One of the points we’ve tried to make around here regularly is that this blog is not a traditional journalism effort. I am not a “reporter.” I do not go out seeking stories to report on. I write about what I find interesting and I give my opinion on it — and I do so in a way where I expect a discussion to happen in our comments from which we can all learn. I find that to be a lot better of an experience for everyone involved than to go out talking to a bunch of people behind closed doors and then writing up a “one true report” on the matter that probably leaves out half of the interesting stuff. Instead, I post what seems interesting and the comments are then very much a part of the story.

I’ve written many times before that we get more than enough stories sent to us by readers — and I find plenty of interesting stories myself. I can’t think of a single case where a PR person has turned me onto a PR story that I’ve cared about and hadn’t already seen elsewhere. But PR people still fill my inbox daily with stories about all sorts of stuff we’d never write about, because they clearly don’t read the site. They assume that any tech story is automatically relevant, so they spam me and probably 100 other sites. Perhaps some of them care and find the emails useful, though I doubt it.

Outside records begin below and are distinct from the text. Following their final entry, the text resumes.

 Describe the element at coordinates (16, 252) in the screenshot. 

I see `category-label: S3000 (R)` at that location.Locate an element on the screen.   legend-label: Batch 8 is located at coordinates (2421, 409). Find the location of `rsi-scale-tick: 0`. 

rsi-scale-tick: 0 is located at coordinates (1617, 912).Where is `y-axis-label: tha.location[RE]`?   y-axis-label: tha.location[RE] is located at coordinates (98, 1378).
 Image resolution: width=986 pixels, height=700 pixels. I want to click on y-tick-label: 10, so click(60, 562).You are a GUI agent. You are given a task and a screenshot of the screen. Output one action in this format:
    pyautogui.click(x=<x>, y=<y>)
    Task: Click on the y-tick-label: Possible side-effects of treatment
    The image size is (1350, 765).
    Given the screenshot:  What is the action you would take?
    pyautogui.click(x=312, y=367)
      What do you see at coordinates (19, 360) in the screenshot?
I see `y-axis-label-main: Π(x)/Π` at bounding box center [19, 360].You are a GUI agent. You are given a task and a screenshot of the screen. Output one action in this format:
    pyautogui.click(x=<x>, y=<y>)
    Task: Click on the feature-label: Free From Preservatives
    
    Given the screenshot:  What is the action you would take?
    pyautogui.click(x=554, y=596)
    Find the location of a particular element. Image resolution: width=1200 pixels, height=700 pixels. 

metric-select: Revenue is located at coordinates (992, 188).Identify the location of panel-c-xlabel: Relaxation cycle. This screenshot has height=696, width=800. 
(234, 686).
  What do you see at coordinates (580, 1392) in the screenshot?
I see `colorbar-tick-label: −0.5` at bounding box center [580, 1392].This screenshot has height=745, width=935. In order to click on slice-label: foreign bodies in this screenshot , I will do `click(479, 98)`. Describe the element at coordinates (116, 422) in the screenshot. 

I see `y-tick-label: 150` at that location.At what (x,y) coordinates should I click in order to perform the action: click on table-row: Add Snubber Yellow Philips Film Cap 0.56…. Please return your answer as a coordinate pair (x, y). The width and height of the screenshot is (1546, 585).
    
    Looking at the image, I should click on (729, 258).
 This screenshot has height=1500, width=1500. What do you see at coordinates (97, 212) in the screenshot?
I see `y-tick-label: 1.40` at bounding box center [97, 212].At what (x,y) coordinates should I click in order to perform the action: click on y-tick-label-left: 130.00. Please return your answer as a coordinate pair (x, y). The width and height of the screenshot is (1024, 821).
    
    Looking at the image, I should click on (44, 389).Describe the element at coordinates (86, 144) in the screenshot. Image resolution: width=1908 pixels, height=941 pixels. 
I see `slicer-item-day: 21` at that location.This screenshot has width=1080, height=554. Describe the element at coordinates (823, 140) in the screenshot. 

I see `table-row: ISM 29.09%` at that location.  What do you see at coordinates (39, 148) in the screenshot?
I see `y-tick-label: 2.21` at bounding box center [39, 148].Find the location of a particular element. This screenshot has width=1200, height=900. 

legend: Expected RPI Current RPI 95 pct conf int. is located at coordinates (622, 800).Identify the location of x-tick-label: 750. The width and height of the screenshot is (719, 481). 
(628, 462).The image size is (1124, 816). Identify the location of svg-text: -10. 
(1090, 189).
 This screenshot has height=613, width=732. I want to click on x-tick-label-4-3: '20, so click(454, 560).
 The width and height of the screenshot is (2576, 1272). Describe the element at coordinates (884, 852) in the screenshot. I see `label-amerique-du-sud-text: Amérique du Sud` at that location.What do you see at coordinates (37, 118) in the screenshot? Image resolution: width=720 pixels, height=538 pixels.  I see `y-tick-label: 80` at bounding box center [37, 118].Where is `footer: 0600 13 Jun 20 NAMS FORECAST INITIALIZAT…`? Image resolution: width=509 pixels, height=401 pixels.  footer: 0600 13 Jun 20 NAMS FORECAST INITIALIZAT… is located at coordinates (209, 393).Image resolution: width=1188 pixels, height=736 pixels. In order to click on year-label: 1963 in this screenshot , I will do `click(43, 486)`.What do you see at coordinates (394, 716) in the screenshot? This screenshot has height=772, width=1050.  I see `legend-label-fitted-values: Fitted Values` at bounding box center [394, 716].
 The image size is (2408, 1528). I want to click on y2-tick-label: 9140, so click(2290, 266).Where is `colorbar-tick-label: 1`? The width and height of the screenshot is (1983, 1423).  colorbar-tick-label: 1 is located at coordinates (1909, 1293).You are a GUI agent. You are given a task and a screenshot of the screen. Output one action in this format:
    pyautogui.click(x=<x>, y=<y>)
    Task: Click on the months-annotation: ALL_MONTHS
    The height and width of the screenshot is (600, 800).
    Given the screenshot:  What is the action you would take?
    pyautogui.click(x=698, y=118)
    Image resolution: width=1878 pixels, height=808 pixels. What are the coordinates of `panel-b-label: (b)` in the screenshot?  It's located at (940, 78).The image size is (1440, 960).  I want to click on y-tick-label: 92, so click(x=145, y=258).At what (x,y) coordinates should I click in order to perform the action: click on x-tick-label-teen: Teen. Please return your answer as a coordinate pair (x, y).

In the last year or two, there’s been a growing number of PR people who have moved on to a new tactic. Since actually getting press to cover the company you’re representing is difficult, they now send around emails to writers about certain news stories, saying that so-and-so exec at such-and-such company, which has absolutely nothing to do with the story at hand, is “available for comment” on this story. So, for example, if two big companies announce a partnership, a PR person will send an email saying that some startup CEO in a market impacted by that partnership (barely), is “available for comment” about that partnership. It’s basically a desperate PR person’s attempt to get some press for a client where none is warranted.

Except, of course, we never quote people for posts here. We’re not reporters. We’re not looking for sources. We write about our opinions on stories and that’s it. We’ll quote another article, in order to comment on it, but we’re not looking for sources at all. If you read Techdirt, you’d know that.

I recently put a message on Twitter about this, saying that, for all the PR people who had someone “available for comment” on stories, the comments on Techdirt are enabled and open for them to comment on any story they feel is relevant. It got a really good response on Twitter, so I figured I’d expand on it into a post. If you are a PR person, and you represent someone who has “a comment” on a particular story, please point them to the site where they are free to comment away, along with everyone else, as a part of a conversation, not some PR effort. And, please don’t be offended if I just emailed you a link to this post in response to your offer to have some random exec “comment” on some unrelated story.